**Excerpted passage:**
= = =
Good morning, everyone, and welcome to the Federal Reserve Bank of Philadelphia. It is truly a pleasure for us to host this national convening.

While I certainly anticipate that you will enjoy your time here in the Bank, I hope that you will also be able to enjoy just a little bit of what makes the City of Philadelphia so special — and I don’t just mean the food.

As educators, I am certain you appreciate Philadelphia’s history and role as the birthplace of the United States, as both the Declaration of Independence and Constitution were framed and signed just a few hundred yards away. But as economic educators, this is also the birthplace of American central banking. The first Bank of the United States is just a few blocks away on Third Street, and the Second Bank is over at Fourth and Chestnut.

And, of course, there’s the Philly Fed’s own exhibit downstairs in the atrium. But I’m getting ahead of myself!

But in any case, standing before you, I see brought to life the statement from this city’s most famous resident, Benjamin Franklin, who wrote, “An investment in knowledge pays the best interest.” Of course, that only makes sense if you know how “interest” works.

We have the pleasure of spending the next 45 or so minutes together. And while I certainly don’t mind speaking to you, I would much more enjoy speaking with you. So, I plan to keep these remarks brief so that I can take some questions and we can have a conversation. With that in mind, I should take a moment to just remind everyone, including myself, that the views I express this morning are mine alone and do not necessarily reflect those of the Federal Reserve System or my colleagues on the Federal Open Market Committee (FOMC).

While I would make the case that it is always a good time for young people to learn basic economics, I would also make the case that there is no more pressing time for economic education than right now.

Economics is front-and-center in the news. Whether it be online, on television, or elsewhere, it is imperative for young people to understand what the news around them means. They are reading, watching, and hearing about “inflation,” among numerous other economic terms. And I’ve heard of very few social media influencers filling this space.

They need to be able to not just know what economic terms mean but to grasp, at least rudimentarily, the concepts and facts that underpin them.

We need our students — across all grade levels — to be able to know how our economy works. It isn’t vital to have an educated society that merely understands what economic words mean; it’s vital to have an educated society that understands how their decisions, as individuals, play a direct role in our economy. The decision to spend or save. The decision to go to college or enter the workforce. The decision to buy a new car or keep the old one roadworthy. The decision to pay cash or to take out the credit card.
= = =
**Records provided:**
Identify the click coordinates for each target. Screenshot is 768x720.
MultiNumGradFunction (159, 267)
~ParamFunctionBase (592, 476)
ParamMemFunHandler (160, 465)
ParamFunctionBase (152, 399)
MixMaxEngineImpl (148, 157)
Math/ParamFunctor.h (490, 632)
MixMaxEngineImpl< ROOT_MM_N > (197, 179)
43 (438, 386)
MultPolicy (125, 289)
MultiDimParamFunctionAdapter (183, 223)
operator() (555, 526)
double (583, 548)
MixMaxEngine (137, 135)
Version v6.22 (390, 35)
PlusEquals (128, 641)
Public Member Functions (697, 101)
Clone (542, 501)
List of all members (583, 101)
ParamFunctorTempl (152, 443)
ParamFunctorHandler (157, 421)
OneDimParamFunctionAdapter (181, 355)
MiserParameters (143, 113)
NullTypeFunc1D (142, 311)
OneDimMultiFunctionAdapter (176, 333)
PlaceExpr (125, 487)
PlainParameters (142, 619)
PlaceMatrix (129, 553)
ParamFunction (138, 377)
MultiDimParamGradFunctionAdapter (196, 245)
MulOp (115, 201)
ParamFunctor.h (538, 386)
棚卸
= = =
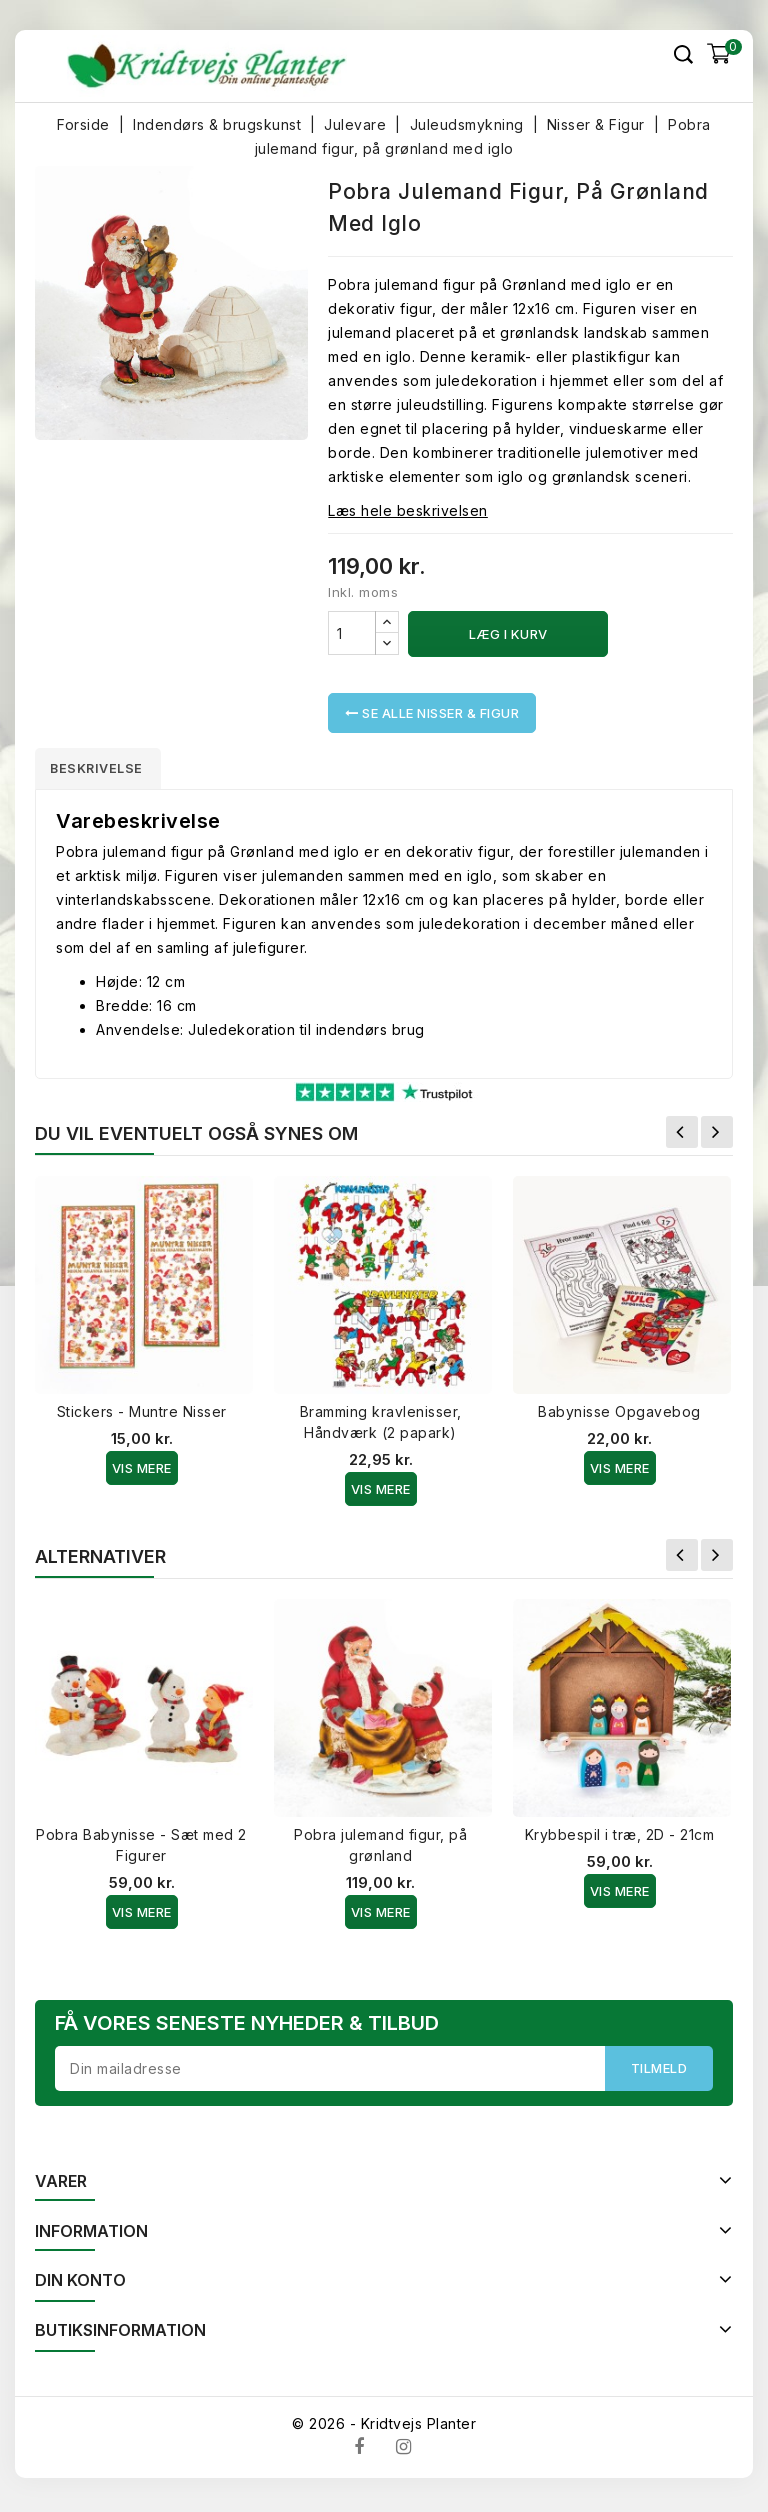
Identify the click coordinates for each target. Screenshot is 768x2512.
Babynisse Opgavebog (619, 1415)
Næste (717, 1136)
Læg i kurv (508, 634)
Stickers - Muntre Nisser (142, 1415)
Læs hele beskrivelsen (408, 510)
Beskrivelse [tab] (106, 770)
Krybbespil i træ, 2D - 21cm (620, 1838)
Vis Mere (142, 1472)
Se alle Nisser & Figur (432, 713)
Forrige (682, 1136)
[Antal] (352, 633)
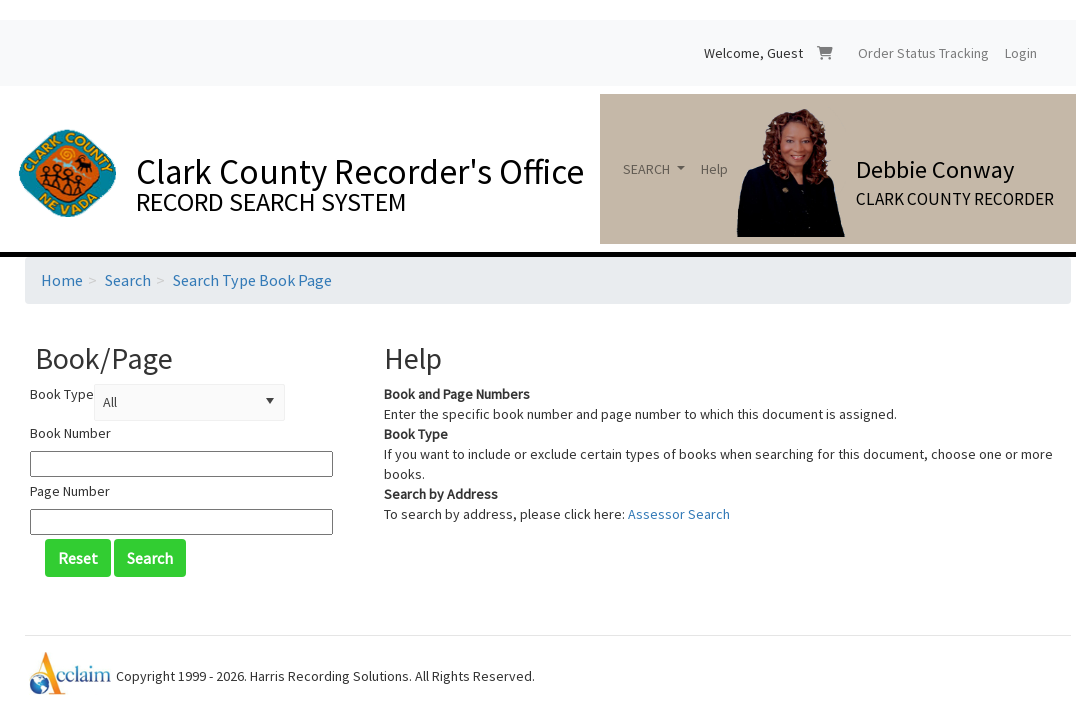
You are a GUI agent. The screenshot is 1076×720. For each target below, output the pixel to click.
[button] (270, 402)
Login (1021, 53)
= = =
**What you will do:**
(a) In the speech, why does the speaker plan to keep the remarks brief? Answer in one to three sentences.
(b) According to the speech, where is the Second Bank located?
(c) Retype the portion of the speech between "We have the" and "than right now.", inclusive.

**Outputs for the tasks:**
(a) The speaker would much rather speak with the audience than to them. Keeping the remarks brief leaves time to take some questions and have a conversation.

(b) At Fourth and Chestnut.

(c)
We have the pleasure of spending the next 45 or so minutes together. And while I certainly don’t mind speaking to you, I would much more enjoy speaking with you. So, I plan to keep these remarks brief so that I can take some questions and we can have a conversation. With that in mind, I should take a moment to just remind everyone, including myself, that the views I express this morning are mine alone and do not necessarily reflect those of the Federal Reserve System or my colleagues on the Federal Open Market Committee (FOMC).

While I would make the case that it is always a good time for young people to learn basic economics, I would also make the case that there is no more pressing time for economic education than right now.